I'm so happy to have this video released to the world!

Kc Gunn // August 24, 2016 18:28

Such a great way to end my day .. thank you and your crew for taking me there in your movie and behind the scenes footage. You definitely have a bright future in writing and directing. Can't wait to see more from you and the other hugely talented people you work with .

P.s. I think I still owe you 100$ ;)

Leo Rodríguez // August 24, 2016 19:23

Hey Joey,

Your Work its amazing, Your work teaches us to see the light as a beautiful alo ally and not something to be feared that, your work teaches us to tell a story from a photo, thanks.

From Bogotá, Colombia

Frank Sormenah // August 25, 2016 09:21

This was a great film ,I was captivated through out the film.I can definitely relate to some scenes even though l am not from Ethiopia.At one one point I got so emotional and teary eyed.The narration and the acting felt so natural.Great job to you Joey and your team.Congratulation on the awards and I hope it wins more awards .I am inspired as a photographer .I am glad you made this free to the public and hope that you get easier funding for your next project.

Vasilis Marlantis // August 29, 2016 12:05

Hi there Joey,

I am 17 years old and truly inspired by your work. I also make films, have already worked on projects for Adidas and DIESEL but your work is on another level. It's really interesting how you made it through that people, I assume it was very dangerous. The film's cinematography really triggered, excellent. I wish I ll be someday at your level. I'm so happy that @FinnHarries twitted about you or I wouldn't have find you.

Love from Greece. Keep it up!

» **Extracted material**:
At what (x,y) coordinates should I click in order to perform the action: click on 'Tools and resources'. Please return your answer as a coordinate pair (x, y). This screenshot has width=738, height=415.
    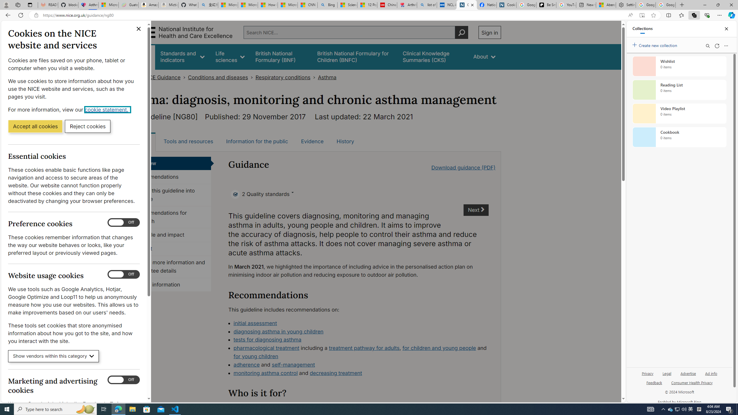
    Looking at the image, I should click on (188, 141).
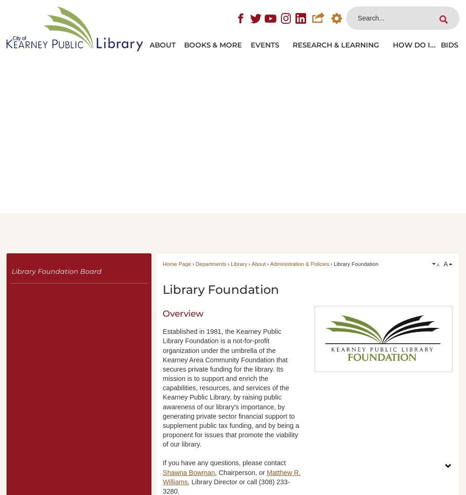 Image resolution: width=466 pixels, height=495 pixels. I want to click on 'Events', so click(264, 43).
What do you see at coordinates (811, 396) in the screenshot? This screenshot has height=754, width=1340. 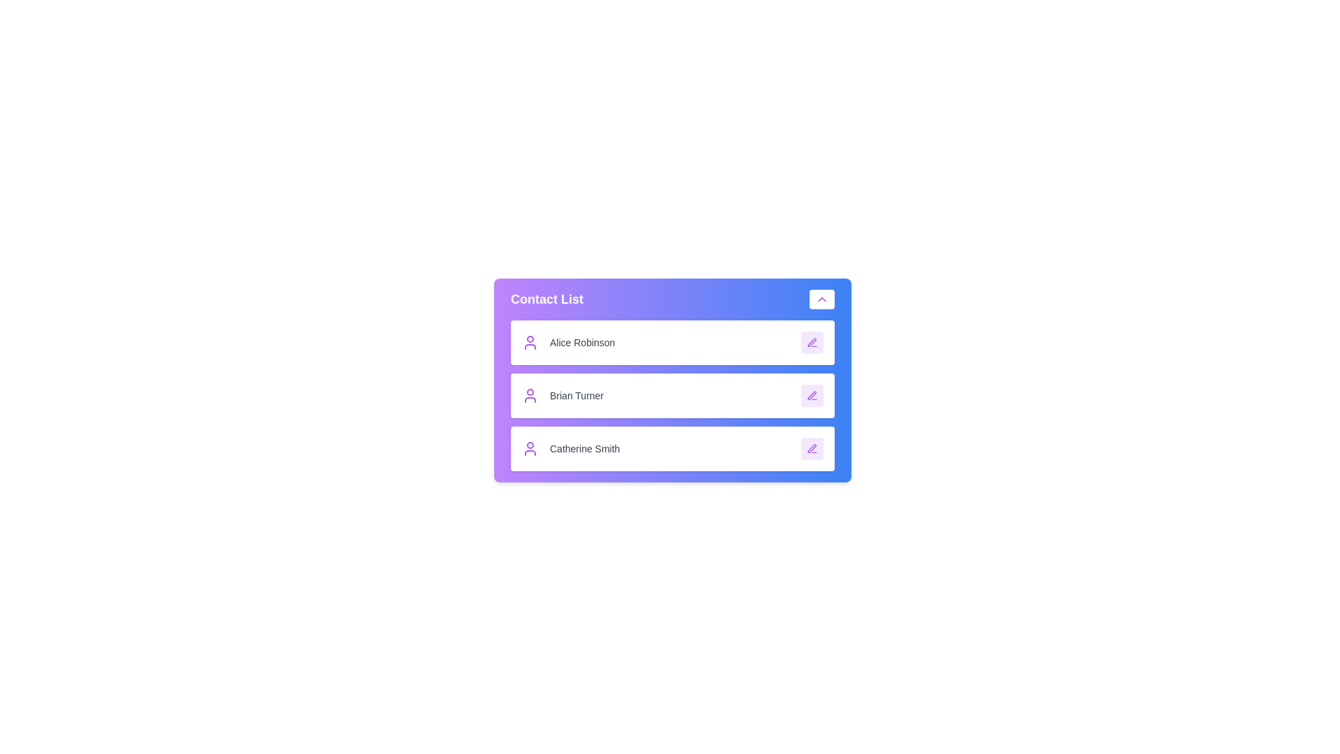 I see `the edit button of the list item Brian Turner` at bounding box center [811, 396].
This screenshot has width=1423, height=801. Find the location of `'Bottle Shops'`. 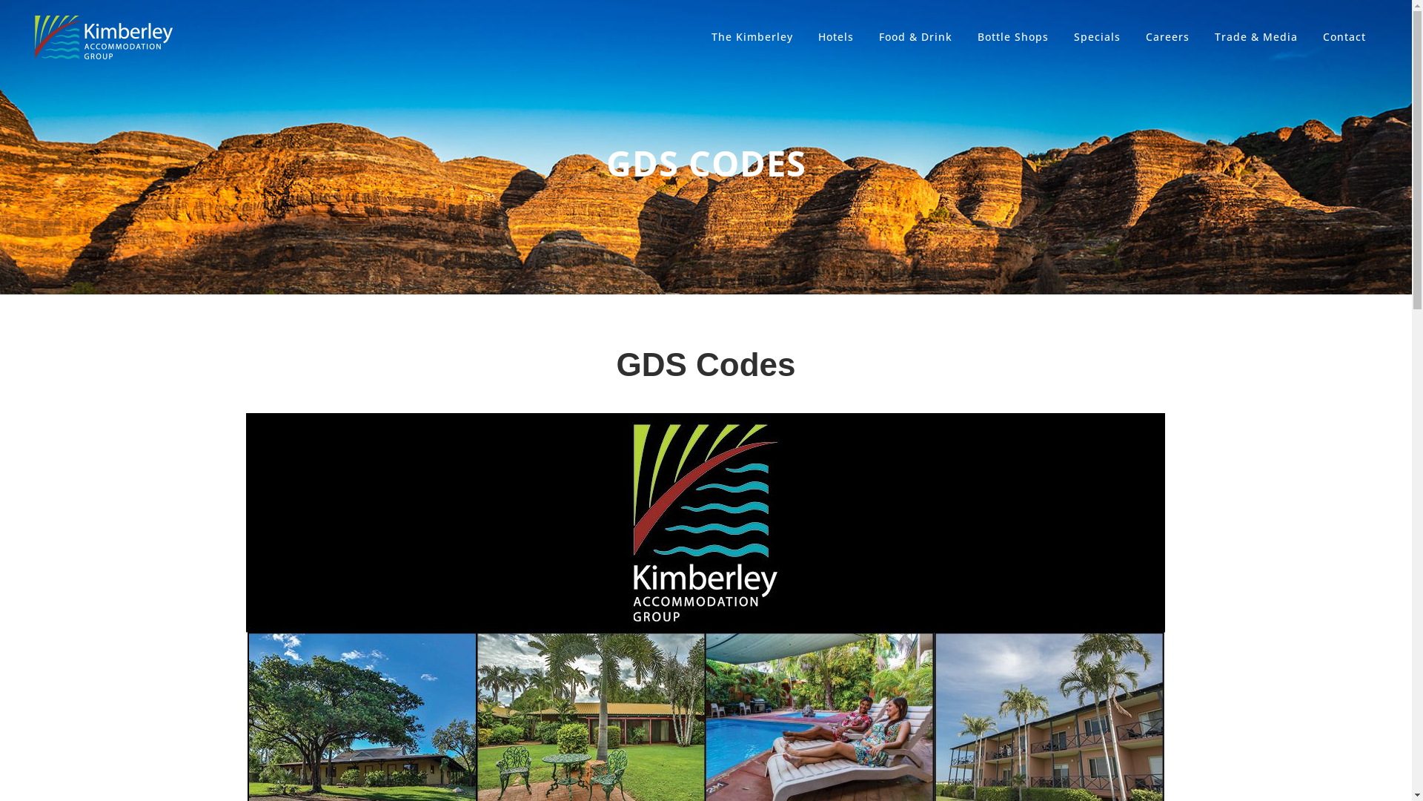

'Bottle Shops' is located at coordinates (1013, 36).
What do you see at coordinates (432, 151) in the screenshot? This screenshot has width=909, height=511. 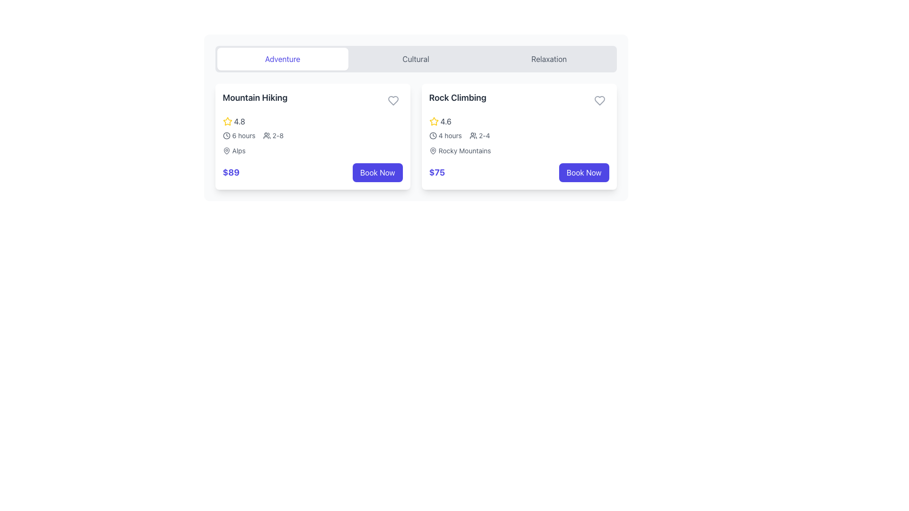 I see `the gray map pin icon, which is a rounded teardrop shape indicating the location of 'Rocky Mountains' in the 'Rock Climbing' card under the 'Adventure' section` at bounding box center [432, 151].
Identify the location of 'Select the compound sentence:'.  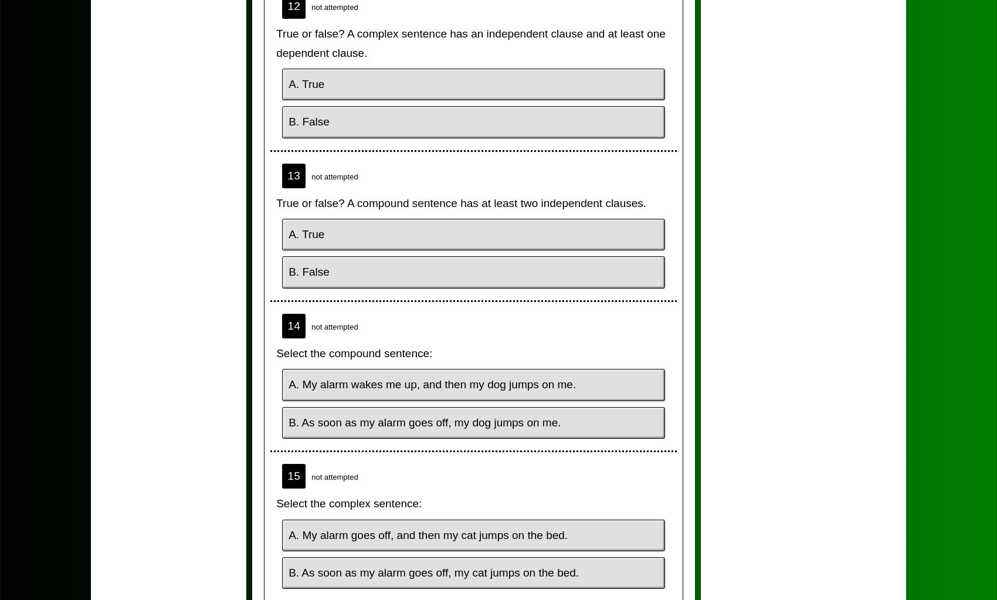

» **List of tasks**:
1. In the comment thread:
(a) Which city does Leo Rodríguez say he is writing from?
(b) Which country does Frank Sormenah say he is not from?
(c) How old does Vasilis Marlantis say he is?
2. Transcribe the comment thread, starting with "Your Work its" and going on through "your next project.".

» **Answers for the tasks**:
1.
(a) Bogotá, Colombia
(b) Ethiopia
(c) 17

2.
Your Work its amazing, Your work teaches us to see the light as a beautiful alo ally and not something to be feared that, your work teaches us to tell a story from a photo, thanks.

From Bogotá, Colombia

Frank Sormenah // August 25, 2016 09:21

This was a great film ,I was captivated through out the film.I can definitely relate to some scenes even though l am not from Ethiopia.At one one point I got so emotional and teary eyed.The narration and the acting felt so natural.Great job to you Joey and your team.Congratulation on the awards and I hope it wins more awards .I am inspired as a photographer .I am glad you made this free to the public and hope that you get easier funding for your next project.